> EXERCISE GOAL
Transcribe the passage from the essay about reclaiming creative hobbies after parenthood, starting at "It’s difficult to" and ending at "eccentricity or art.".

Long ago, in the time before children (B.C.), I had hobbies.
I splotched paint on canvases. I wrote mediocre poetry. I attempted yoga poses. I sang in choirs. I read books that challenged my brain. I played the piano. I volunteered my eager little heart out. I wrote blog posts. I threw my time around like rainbow confetti.
In university I bravely explored the edges of the musical universe like Carl friggin Sagan, blissfully lingering in record shops then lying on my bedroom floor listening to obscure albums deep into the night.
In high school, I was the strange, artsy kid. Flipping through sketchbooks from my teenage years is like going on an odyssey through the mind of a deranged addict. I never actually did drugs; I was just that weird. Here are some of my less freakish drawings from the year 2000, or about 20 years B.C.
It’s difficult to reconcile that willfully eccentric young person – her pink hair, scuffed Dr. Martens, pierced brow, and penchant for The Smiths – with the utterly boring (but admittedly reliable and fairly decent) adult I am today.
My transformation started long ago, with my first office gig, but parenthood certainly finished the job. Since April 2017 (when my son was born) most of my unpaid hours have been spent nurturing, feeding, and cleaning. There’s little time for eccentricity or art.
I love Arthur and Florence so much it makes my heart sore. They’re magnificent little humans. They make me laugh every day. I’m deeply grateful for them. I enjoy being a mother. But here’s a hard little nugget of truth: I’d like my identity to stretch beyond them.
So in August (as I lay awake at 4 a.m. wishing they would stop crying every two hours like an adorable but exhausting pair of dueling banjos) I resolved to have an Artistic Autumn. I would miraculously scrape together the time I needed to go on a creative journey—to see if I could dust off some old parts of myself.
I enrolled in painting classes with the Barrie Art Club. I signed up for a graphic design course at Georgian College. I committed to writing and playing the piano every single day.
Was it a midlife crisis? I think crisis is too strong a word. But yeah, probably. Was I going to let that fact stop me? Nope.
To save a few pennies, I asked my maman to unearth old gear from the most remote nooks of her basement. My acrylics had coagulated. My palette knife was rusty. But holding them in my hands felt like hugging old friends.

> PROVIDED DATA
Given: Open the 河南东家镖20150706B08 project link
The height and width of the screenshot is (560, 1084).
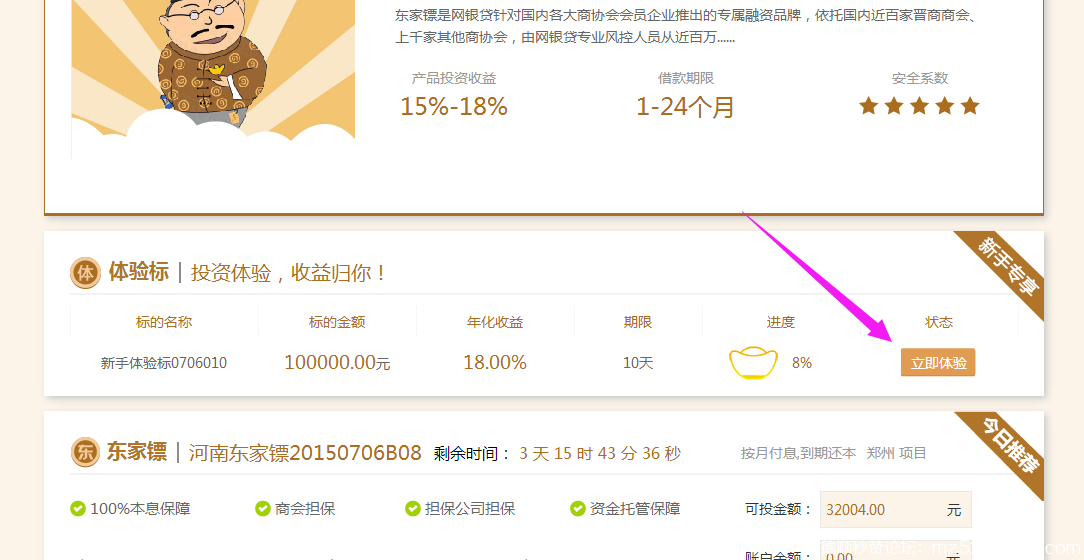Looking at the screenshot, I should point(306,453).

> FULL ANSWER
It’s difficult to reconcile that willfully eccentric young person – her pink hair, scuffed Dr. Martens, pierced brow, and penchant for The Smiths – with the utterly boring (but admittedly reliable and fairly decent) adult I am today.
My transformation started long ago, with my first office gig, but parenthood certainly finished the job. Since April 2017 (when my son was born) most of my unpaid hours have been spent nurturing, feeding, and cleaning. There’s little time for eccentricity or art.